Konsekuensi dari populasi yang menyusut dengan cepat adalah mahalnya biaya pemerintahan. ”Sangat mahal untuk memberikan pelayanan administratif di wilayah yang seperti ini,” kata Gubernur Akita Norohisa Satake.
Di Akita, jumlah rumah duka meningkat cepat dibandingkan bangunan publik lainnya. ”Bangunan-banguan tua dihancurkan dan bangunan baru muncul untuk dimanfaatkan sebagai rumah-rumah duka,” kata Fumika Miura, pegawai setempat.
Dengan populasi yang makin menua, Akita juga kekurangan tenaga perawat untuk lansia. Tenaga-tenaga perawat muda yang masih gesit terus menyusut sehingga sejumlah fasilitas perawatan akhirnya harus ditutup.
”Anak-anak yang lahir di pedesaan semua pindah dan tumbuh di Tokyo. Mereka berkeluarga dan berbisnis di sana. Hal ini sudah berlangsung sejak era pertumbuhan ekonomi Jepang setelah perang,” kata Jun Numaya, anggota parlemen daerah Akita.
”Namun, pada akhirnya wilayah pedesaan akan kehilangan kemampuan untuk regenerasi karena rendahnya tingkat kelahiran. Jika fungsi pedesaan terhenti, secara alami akan membuat Tokyo berhenti berfungsi pula,” kata Numaya.
Tingkat kelahiran rendah
Saat ini, para perempuan di Kazuno, kota berpenduduk 31.000 orang di utara Akita, harus pergi ke kota tetangga di Odate untuk melahirkan karena rendahnya tingkat kehamilan di Odate.

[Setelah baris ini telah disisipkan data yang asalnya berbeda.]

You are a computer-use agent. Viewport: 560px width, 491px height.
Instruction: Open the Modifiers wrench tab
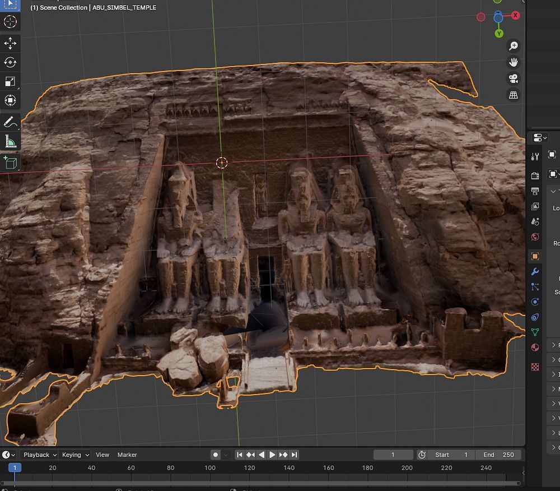click(535, 272)
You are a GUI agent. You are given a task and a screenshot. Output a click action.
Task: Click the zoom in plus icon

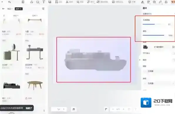coord(123,109)
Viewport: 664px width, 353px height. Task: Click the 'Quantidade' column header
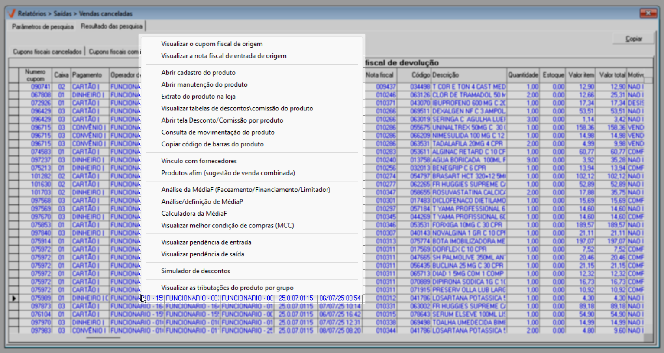pyautogui.click(x=523, y=75)
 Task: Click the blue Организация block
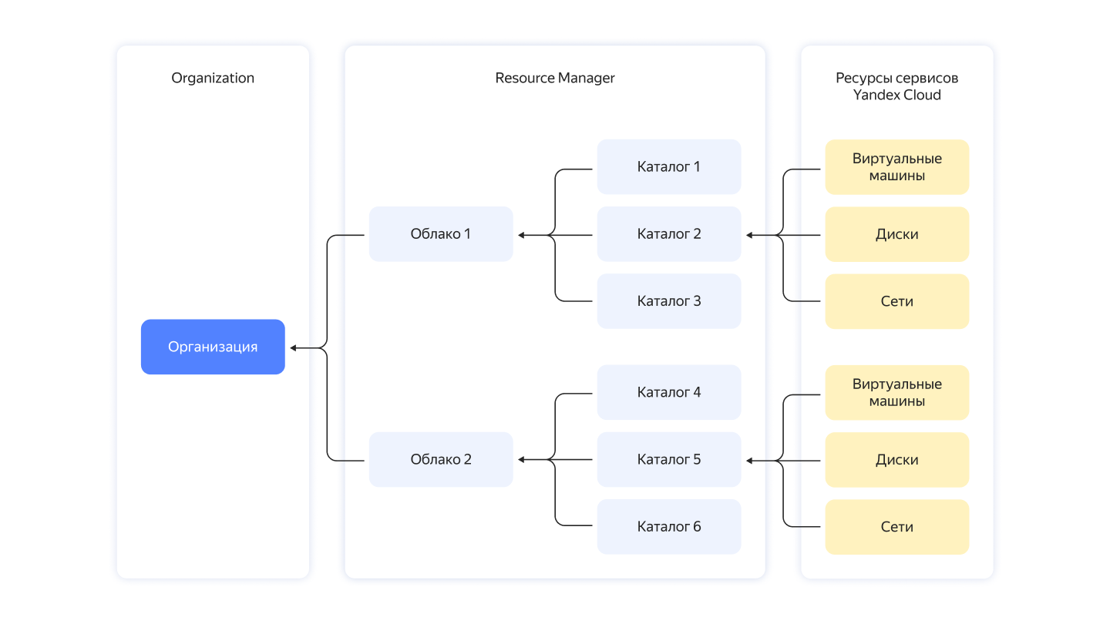(x=213, y=347)
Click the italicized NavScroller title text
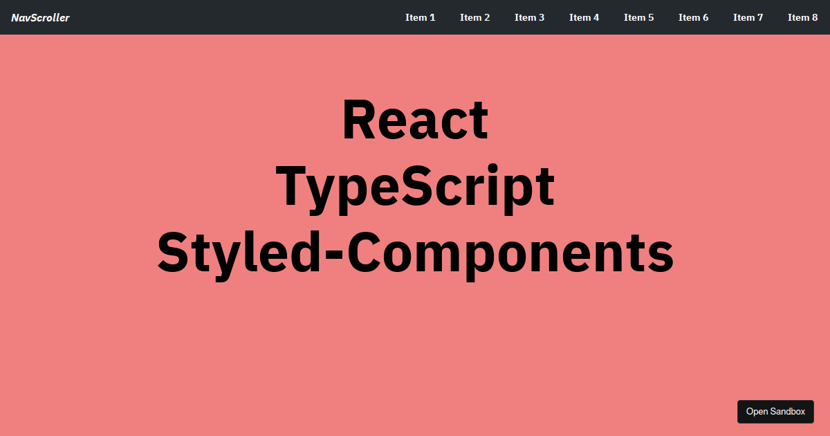This screenshot has height=436, width=830. tap(40, 17)
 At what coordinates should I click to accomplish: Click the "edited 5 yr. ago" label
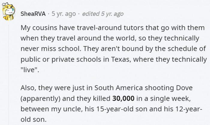pos(103,14)
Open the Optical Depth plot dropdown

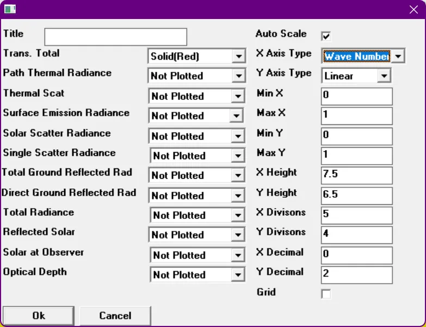pyautogui.click(x=238, y=275)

”Tingkat kelahiran anak merupakan fondasi sebuah wilayah. Hal ini akan menjadi faktor utama bagi kemunduran Kazuno,” kata Daisuke Anbo, salah seorang ketua komunitas.

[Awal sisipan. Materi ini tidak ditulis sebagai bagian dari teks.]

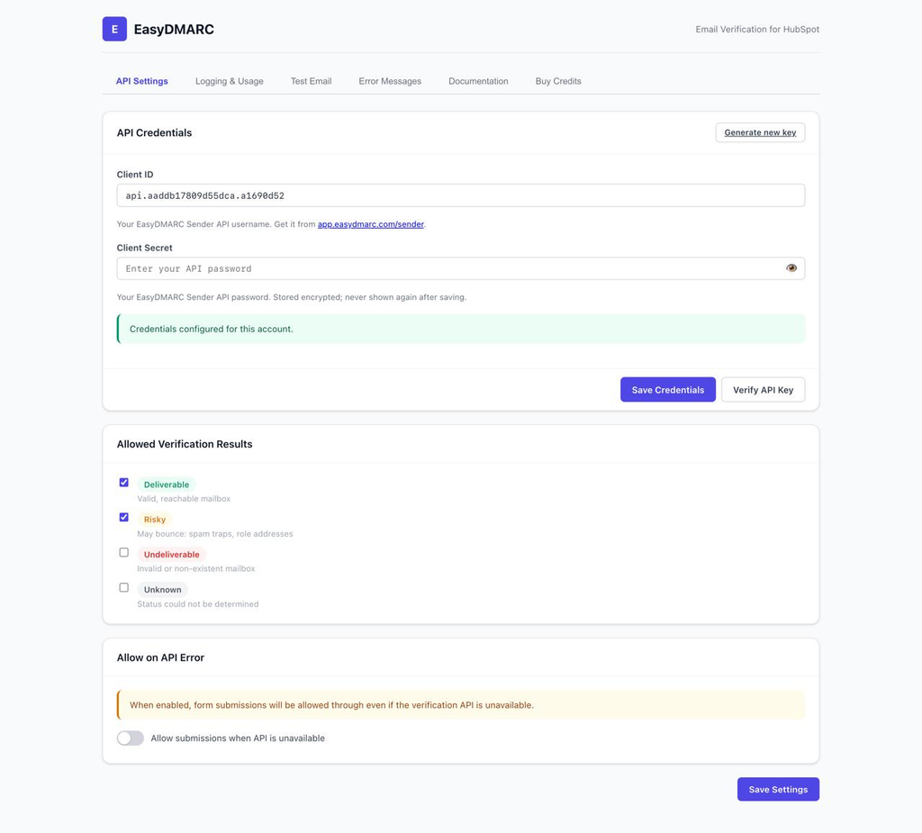This screenshot has width=922, height=833.
Task: Focus the Client ID input field
Action: [x=461, y=195]
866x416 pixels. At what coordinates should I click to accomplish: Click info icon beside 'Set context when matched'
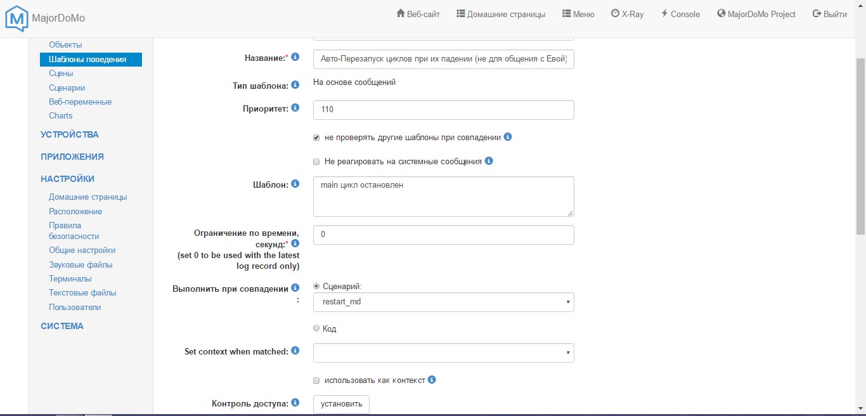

Untuk tetap menjaga produktivitas, sepertiga dari perusahaan-perusahaan yang berada di Akita mengizinkan karyawannya bekerja sampai usia 70 tahun dan merupakan tingkat masa kerja tertinggi di Jepang. Dari 148 orang yang bekerja di perusahaan taksi, misalnya, lebih dari separuhnya berusia di atas 65 tahun.

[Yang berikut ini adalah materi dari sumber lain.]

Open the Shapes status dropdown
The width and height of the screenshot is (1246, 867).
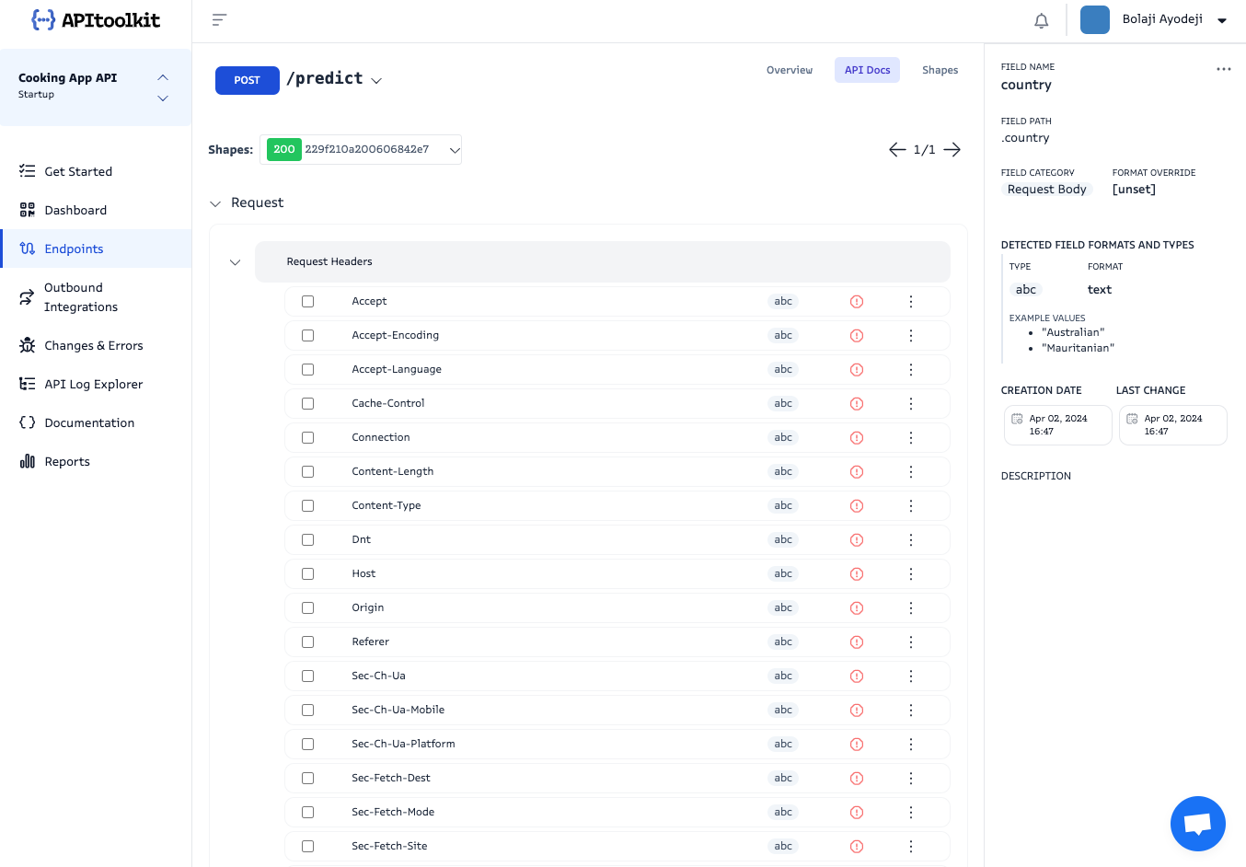[454, 149]
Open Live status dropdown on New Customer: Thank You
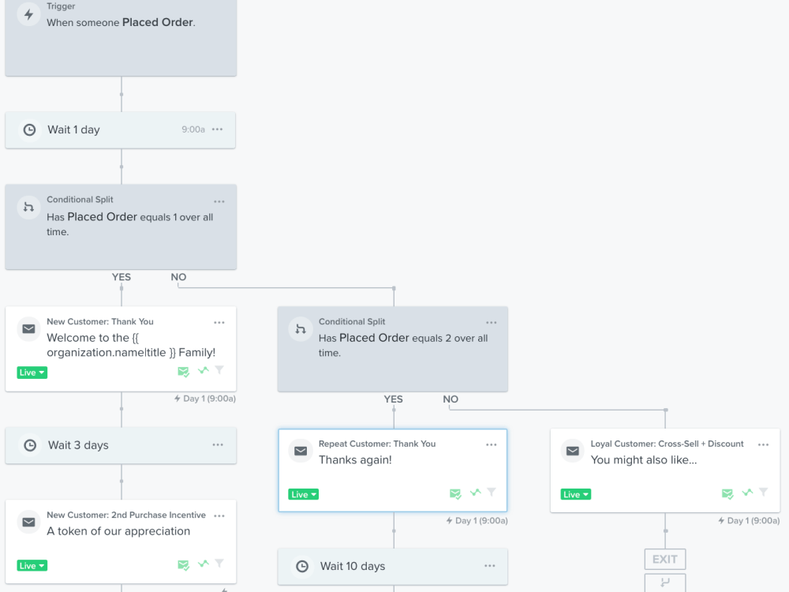Screen dimensions: 789x592 coord(32,373)
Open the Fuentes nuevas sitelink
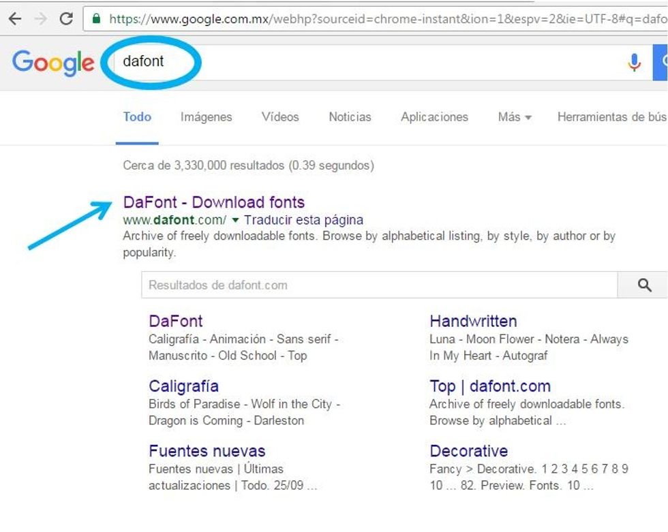This screenshot has width=668, height=532. click(x=207, y=451)
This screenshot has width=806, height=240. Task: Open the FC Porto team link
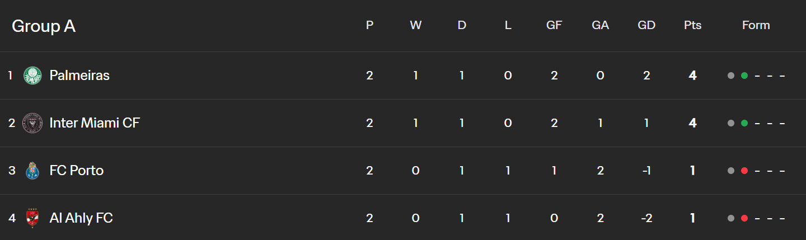(x=77, y=171)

Alhasil, orang-orang berusia muda merupakan ”komoditas langka” di kota ini. Sakura Nakamura, mahasiswa asal Nagasaki yang belajar di Akita International University, sering diminta untuk tetap bermukim di kota itu. ”Semakin lama saya semakin sadar bahwa kota ini sangat membutuhkan orang-orang muda,” kata Nakamura. (REUTERS)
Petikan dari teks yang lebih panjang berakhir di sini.